I love Joshua dearly and would not wish to be without him, but I have to admit that life is so much simpler without him in tow : I realised how simple it was travelling without my boy last week when I went to Texas. I could pack so much lighter – my case was half empty without the need to take so many clothes in case of accidents and no need to fill my suitcase full of nappies and medications. Through the airport I was only responsible for myself and there was no need for special assistance , priority lanes or boarding, I could go at my own pace and found that I had lots of time to kill. I did not need to hire an outsized car to have space to carry the wheelchair. On my drive I only stopped when I wanted to, not because Joshua needed a change or a break. To travel in this way was libaerating and refreshing.

We also get a taste for this same simplicity when Joshua is in respite : I woke and got up when I was ready yesterday, with nobody else to consider. We were able to tend to the garden all morning, with no need to continually check on a sleeping boy, and when we were ready, we could simply go out without packing up the car for a major expedition. We deliberately chose a river walk that is not wheelchair freindly, as we had no need to take that into account yesterday  and we were able to turn around when we had had enough and not when Joshua had. We ate lunch in a cafe and I could eat my jacket potato when it was hot still, having no need to feed Joshua simultaneously. We both needed a siesta and were able to doze on the settee , with no need for one of us to stay awake to look after Joshua who rarely wants an afternoon nap when we do but will happily sleep all morning. I made us a hot curry for tea as that is not something that Joshua will share.

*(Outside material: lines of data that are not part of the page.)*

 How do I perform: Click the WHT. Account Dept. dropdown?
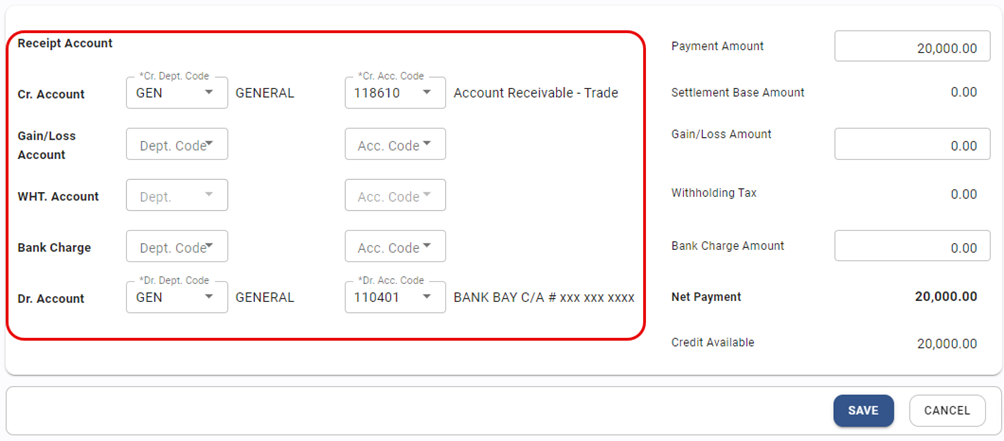click(x=177, y=196)
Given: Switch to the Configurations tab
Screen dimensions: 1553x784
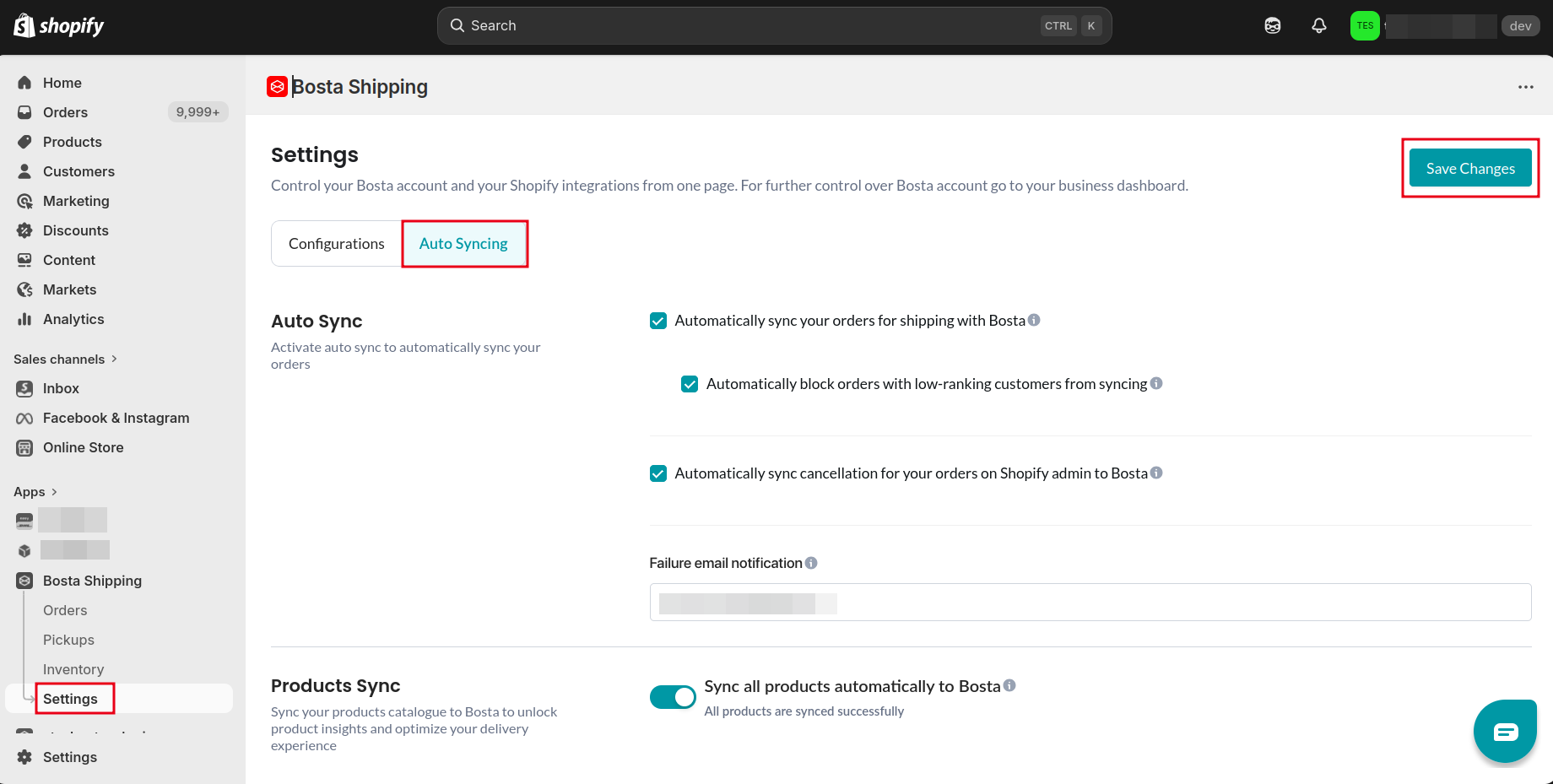Looking at the screenshot, I should pyautogui.click(x=337, y=244).
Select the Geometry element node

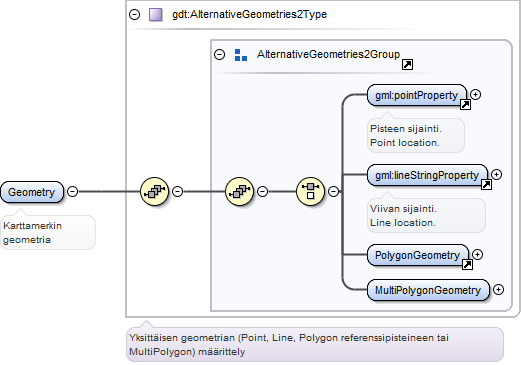pos(32,192)
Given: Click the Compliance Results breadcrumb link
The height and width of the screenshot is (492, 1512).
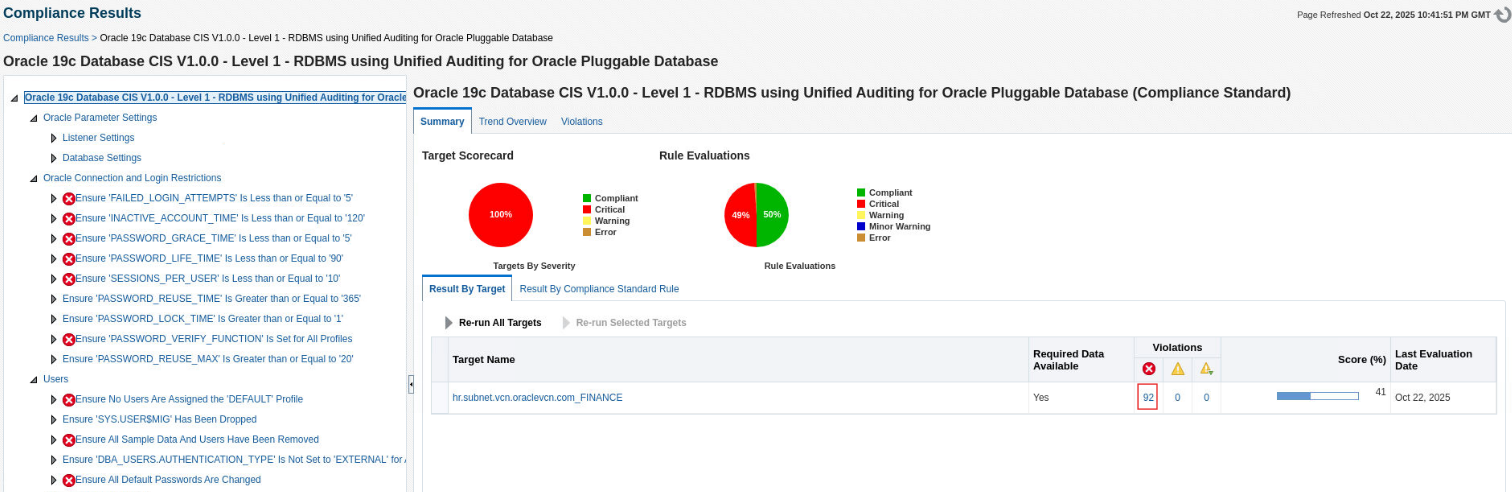Looking at the screenshot, I should point(47,37).
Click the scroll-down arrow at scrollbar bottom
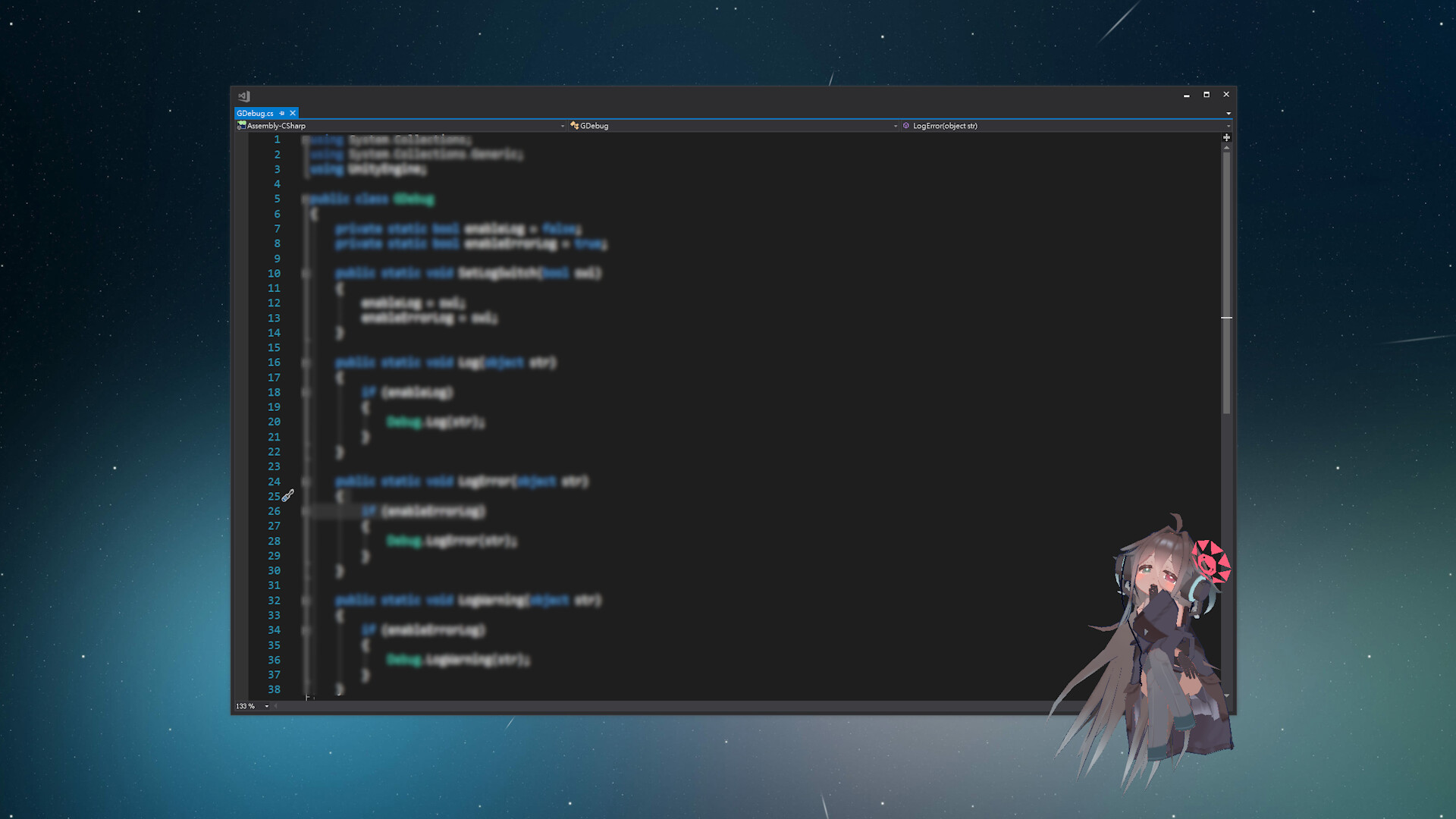Screen dimensions: 1456x819 (x=1227, y=695)
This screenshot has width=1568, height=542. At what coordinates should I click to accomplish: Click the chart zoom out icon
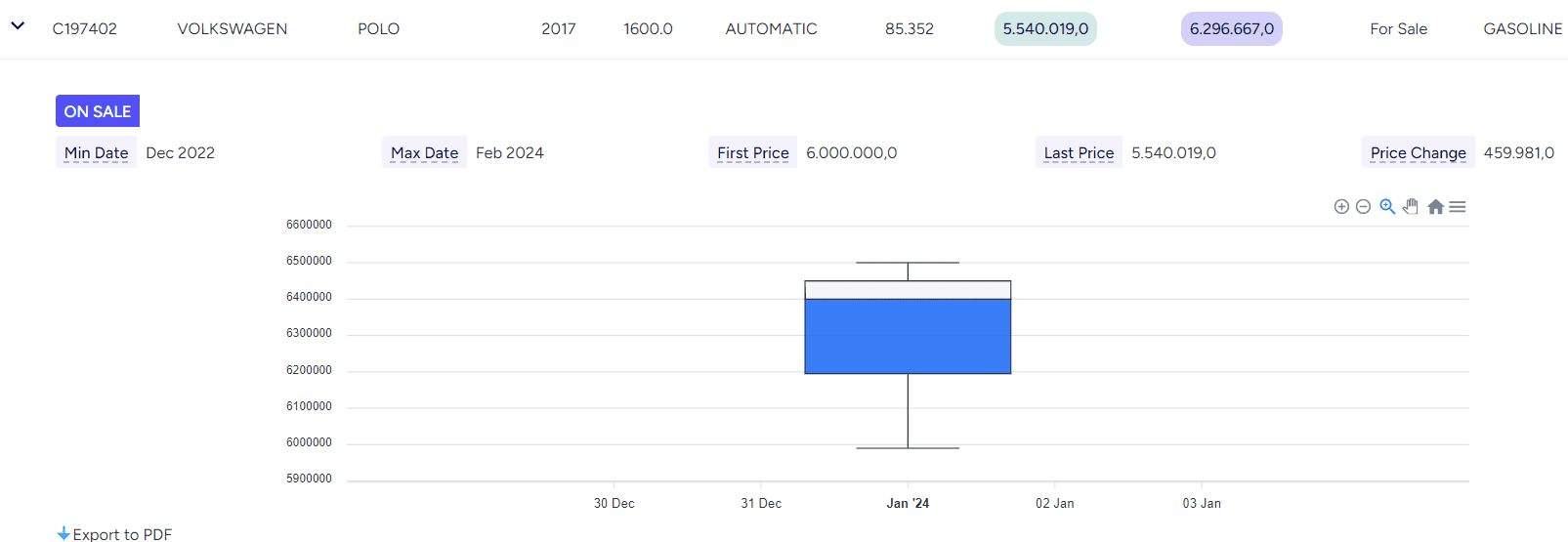pos(1364,207)
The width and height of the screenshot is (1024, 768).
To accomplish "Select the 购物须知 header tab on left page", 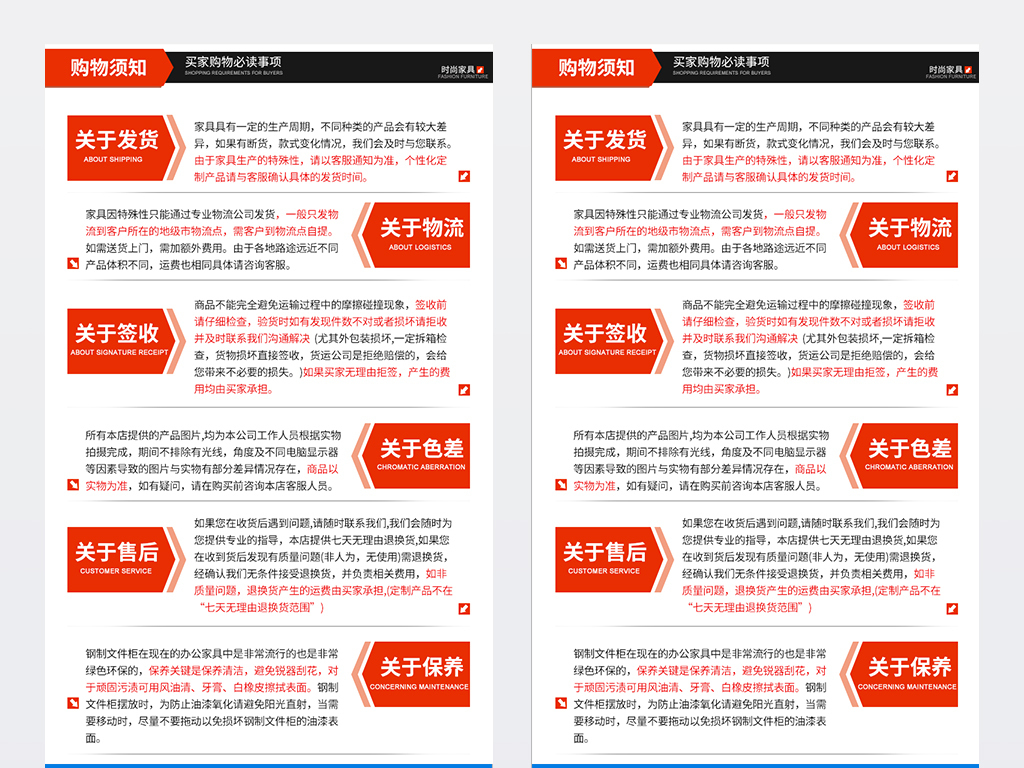I will [x=108, y=68].
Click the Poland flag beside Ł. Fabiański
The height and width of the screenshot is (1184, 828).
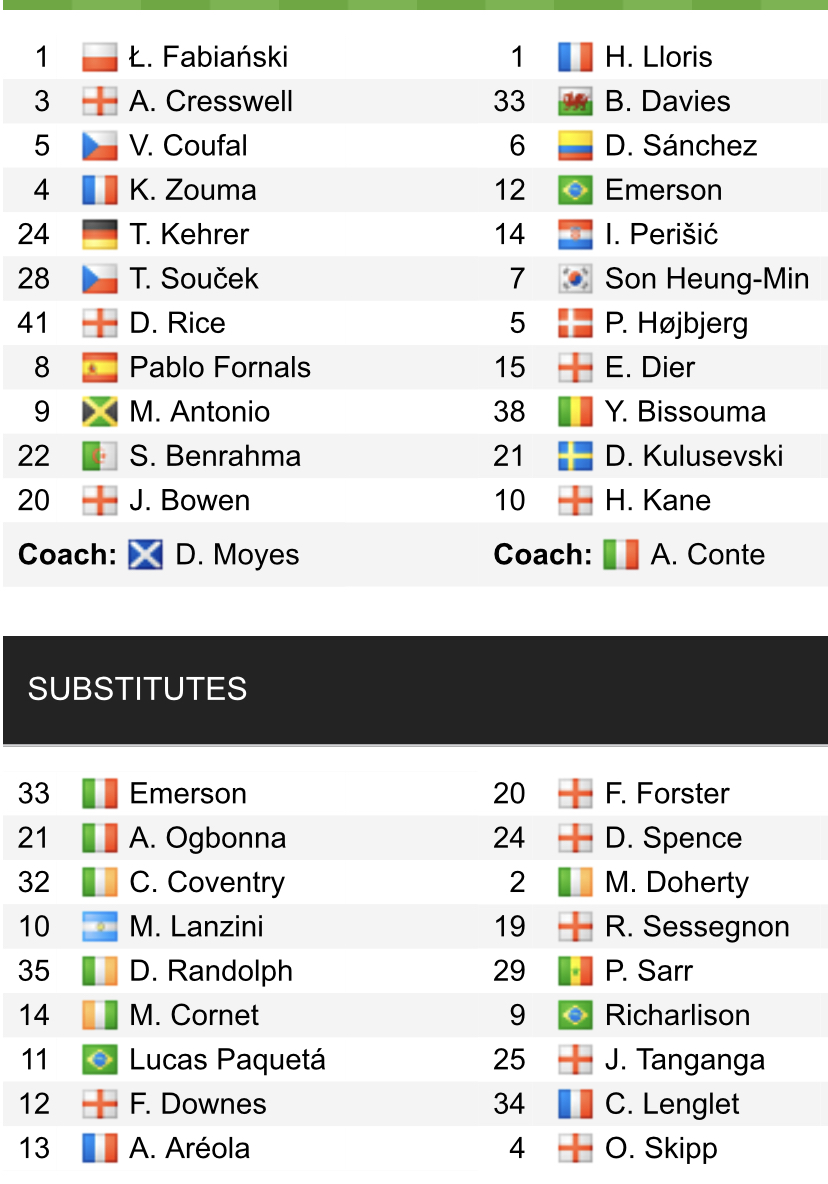tap(100, 57)
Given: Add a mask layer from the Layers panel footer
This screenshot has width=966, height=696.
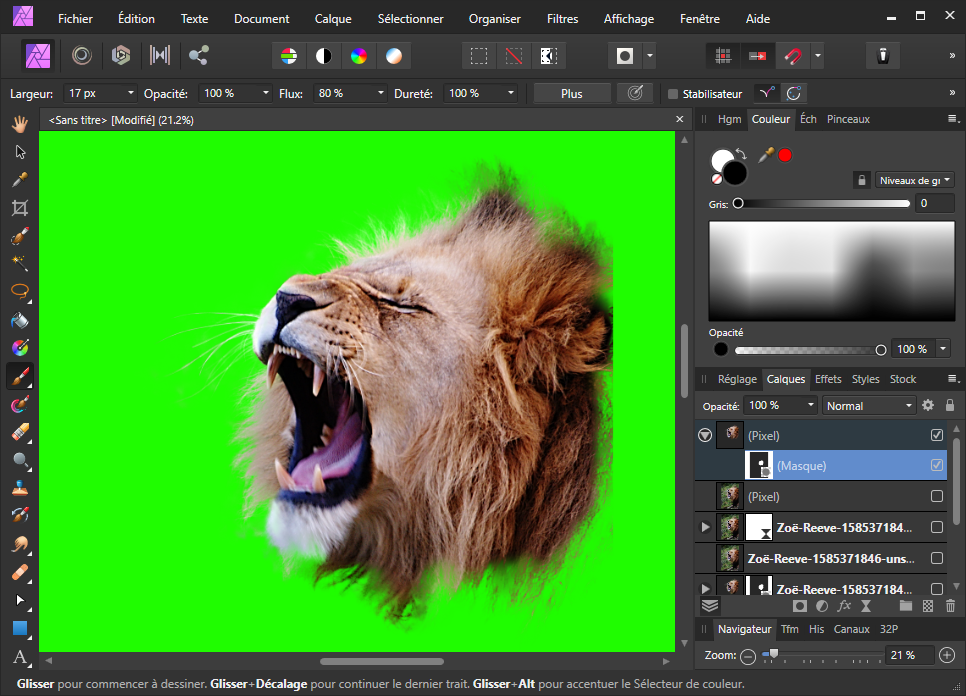Looking at the screenshot, I should coord(799,605).
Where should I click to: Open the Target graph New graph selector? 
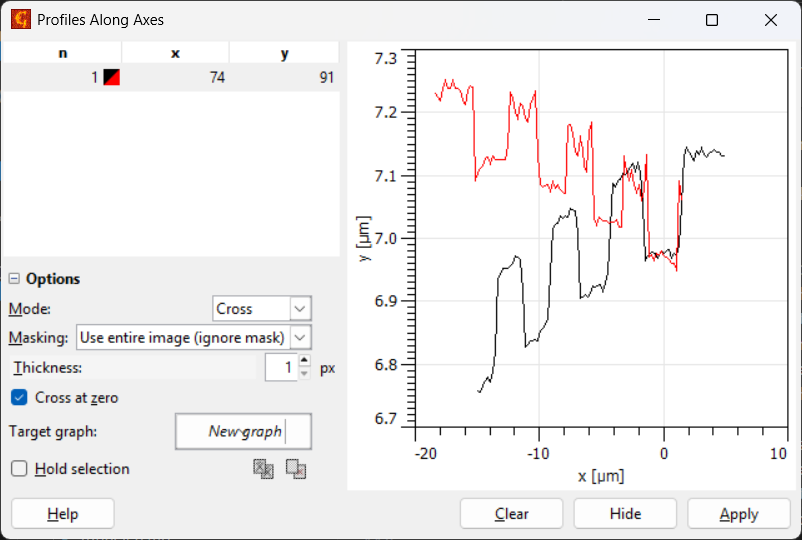click(x=243, y=432)
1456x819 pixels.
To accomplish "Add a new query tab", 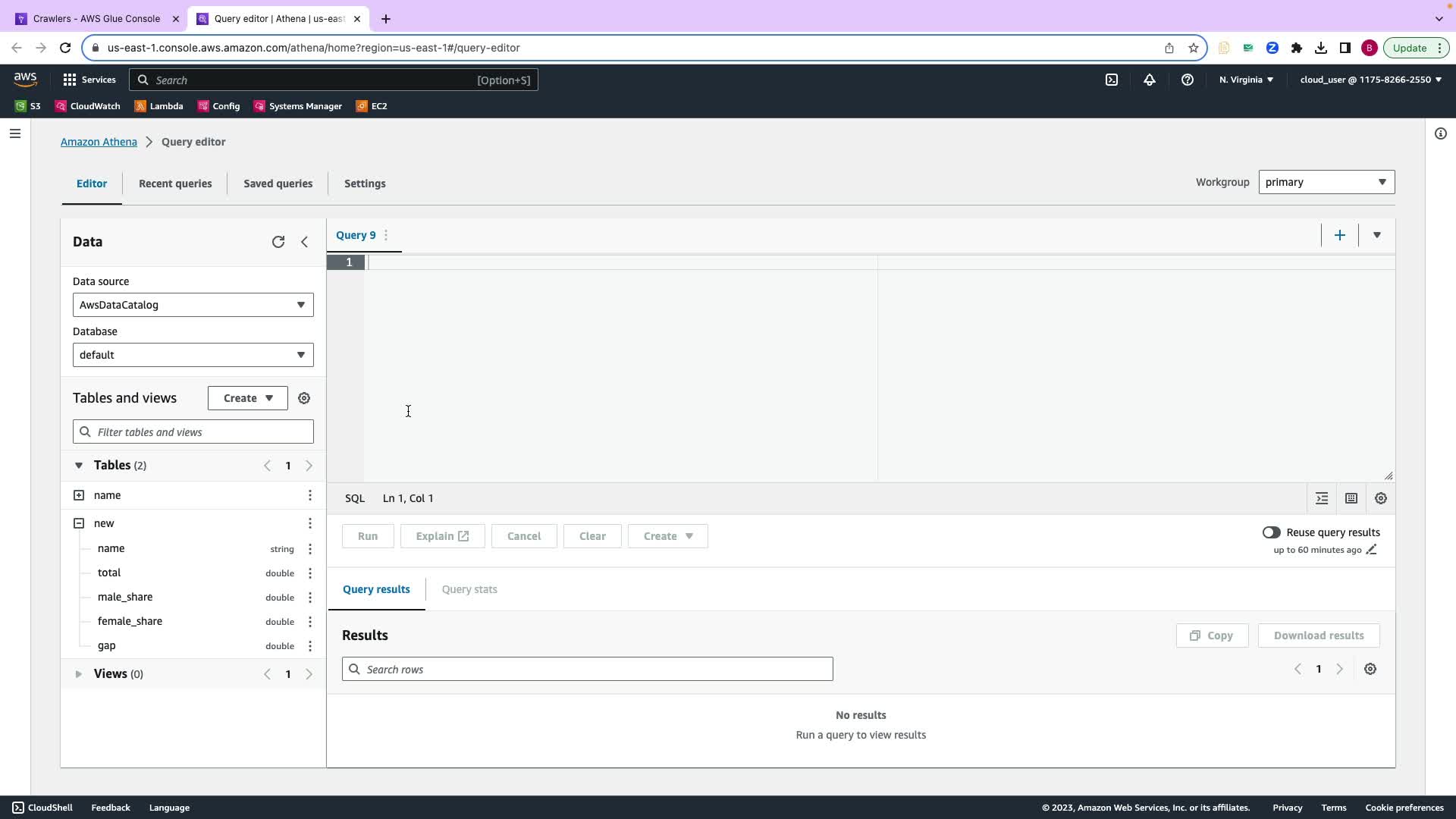I will tap(1339, 235).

Yet, with all those benefits of being without Joshua, I miss him terribly when we are apart and I called his respite provision last night to hear about his day. I am already looking forward to getting him back and after two nights away from him, I am even wondering about picking him up a day early. He may well make life more difficult and complicated, but he is a central part of our family and his absence leaves a large hole in it, as though we are incomplete without him around.